PART ONE – THE DARK AGE OF MEDICAL LABORATORY PRACTICE IN NIGERIA AND LESSONS FOR THE MODERN DAY MLS.
AMLSN marked her golden jubilee in November, 2014. It was an occasion full of excitement, panache and untamed joy. The outgoing president of AMLSN was generous in praise and accolades to personalities that carried the burden of professional emancipation and image projection of a hitherto unheralded but critically indispensible part of total medical practice globally. As he cascaded down memory lane from one decade to another, highlighting the critical junctions, interludes and milestones in the metamorphosis of the profession, audience couldn’t help but punctuated his free-flowing oratory with yells and heroic pandemonium.
The speech revealed on the one hand a catalogue of achievers and achievements and on the other hand a compendium of monstrous gangsters of tyrants and oppressors that littered the rough but celebrated path to our golden age. The present day MLS could not believe the humble, ignoble and humiliated path the founding fathers towed towards the emancipation of a profession that has been aptly referred to as the backbone of modern medicine.
Indeed it has been a long and tortuous walk to jubilee. It has been a walk from captivity to relative freedom. A drift from uncharitable designations such as ‘Microscopists’ for our astute Parasitologists, ‘culture boys’ for our revered bacteriologist, ‘microtome boys’ for our most esteemed histoscientists and the most degrading lab boys designation for our noble Medical Laboratory Scientists. Today the designation is unambiguously spelt out in the MLS Act, 2003. It is succinctly captured by the clear visionary eyes of our fore fathers as represented in our anthem ‘’Masters not toddlers, Med lab scientist all over the land are tributaries of talents’’

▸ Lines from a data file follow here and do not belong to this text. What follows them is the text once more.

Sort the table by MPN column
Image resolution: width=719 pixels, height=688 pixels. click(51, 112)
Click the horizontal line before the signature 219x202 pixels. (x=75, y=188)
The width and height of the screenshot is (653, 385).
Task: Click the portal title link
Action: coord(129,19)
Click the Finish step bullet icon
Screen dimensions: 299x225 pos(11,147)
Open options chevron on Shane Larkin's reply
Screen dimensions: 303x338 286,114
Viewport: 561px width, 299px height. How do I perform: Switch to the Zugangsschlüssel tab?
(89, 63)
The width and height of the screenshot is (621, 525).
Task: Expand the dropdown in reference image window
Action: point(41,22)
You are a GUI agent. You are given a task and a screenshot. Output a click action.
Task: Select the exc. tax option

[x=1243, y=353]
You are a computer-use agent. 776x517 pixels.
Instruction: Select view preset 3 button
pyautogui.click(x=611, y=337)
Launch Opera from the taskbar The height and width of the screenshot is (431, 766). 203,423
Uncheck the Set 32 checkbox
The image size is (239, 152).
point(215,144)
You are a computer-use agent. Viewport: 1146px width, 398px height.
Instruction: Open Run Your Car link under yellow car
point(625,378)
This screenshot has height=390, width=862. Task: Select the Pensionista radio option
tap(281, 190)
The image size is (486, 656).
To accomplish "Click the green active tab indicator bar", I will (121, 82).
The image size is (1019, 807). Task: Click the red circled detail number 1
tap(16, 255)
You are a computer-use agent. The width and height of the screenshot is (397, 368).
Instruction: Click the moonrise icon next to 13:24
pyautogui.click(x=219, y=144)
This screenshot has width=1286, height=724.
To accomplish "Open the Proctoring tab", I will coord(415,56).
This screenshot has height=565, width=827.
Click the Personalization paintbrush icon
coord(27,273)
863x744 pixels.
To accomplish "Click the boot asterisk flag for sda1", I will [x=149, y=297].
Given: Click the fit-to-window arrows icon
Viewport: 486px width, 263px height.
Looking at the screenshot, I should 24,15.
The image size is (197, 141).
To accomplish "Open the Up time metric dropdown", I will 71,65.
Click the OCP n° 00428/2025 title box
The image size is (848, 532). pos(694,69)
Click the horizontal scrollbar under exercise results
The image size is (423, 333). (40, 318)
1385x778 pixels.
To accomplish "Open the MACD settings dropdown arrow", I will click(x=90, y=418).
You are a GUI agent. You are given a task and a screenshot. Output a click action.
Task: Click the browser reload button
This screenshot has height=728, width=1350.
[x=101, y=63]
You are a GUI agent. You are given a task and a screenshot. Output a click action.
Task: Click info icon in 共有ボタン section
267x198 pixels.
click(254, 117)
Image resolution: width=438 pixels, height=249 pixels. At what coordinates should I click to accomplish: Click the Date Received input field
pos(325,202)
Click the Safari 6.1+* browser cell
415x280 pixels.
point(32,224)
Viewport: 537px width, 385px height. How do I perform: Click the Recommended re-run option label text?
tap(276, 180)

Peculiar with the Stone Age, our heroes past worked with the remotest of tools and technologies, many in the process paid the supreme prize in the war against infectious agents. They did not have the biosafety facilities and containment laboratories we now have, yet they fought on gallantly and won the war against deadly infectious diseases such as whooping cough, anthrax, influenza amongst others. They used their tongues to test for abnormal substances in urine. During their time, nothing was automated; they had to go through the lengthy, cumbersome manual procedures and processes. They came out with authentic reliable and reproducible results that significantly helped in eradication of the early epidemics. They were very few in number yet catered for all Nigerians within their reach with unmatched success. They were least paid yet they put their minds and lives to work to safe their generation. Some are now peasants with debilitated health conditions groaning around with no affluence or recognition for their many years of fruitful service
Their dedication is awake up call to the present day MLS. We must arise to professional integrity and ethical servitude. We must challenge ourselves to GLP and TQM. We must first ask ourselves questions on the persistence and re-emergence of public health challenges before we ask questions of remunerations. We must first face our job squarely before we face and accuse other colleagues in the health team for threatening to take over our jobs. It is a golden age for MLS. We must therefore rebrand from the bench outwards. We must ensure the patient is treated as king and the sanctity of our oath remains sacrosanct and unblemished. Welcome to the golden era of Med Lab practice in Nigeria.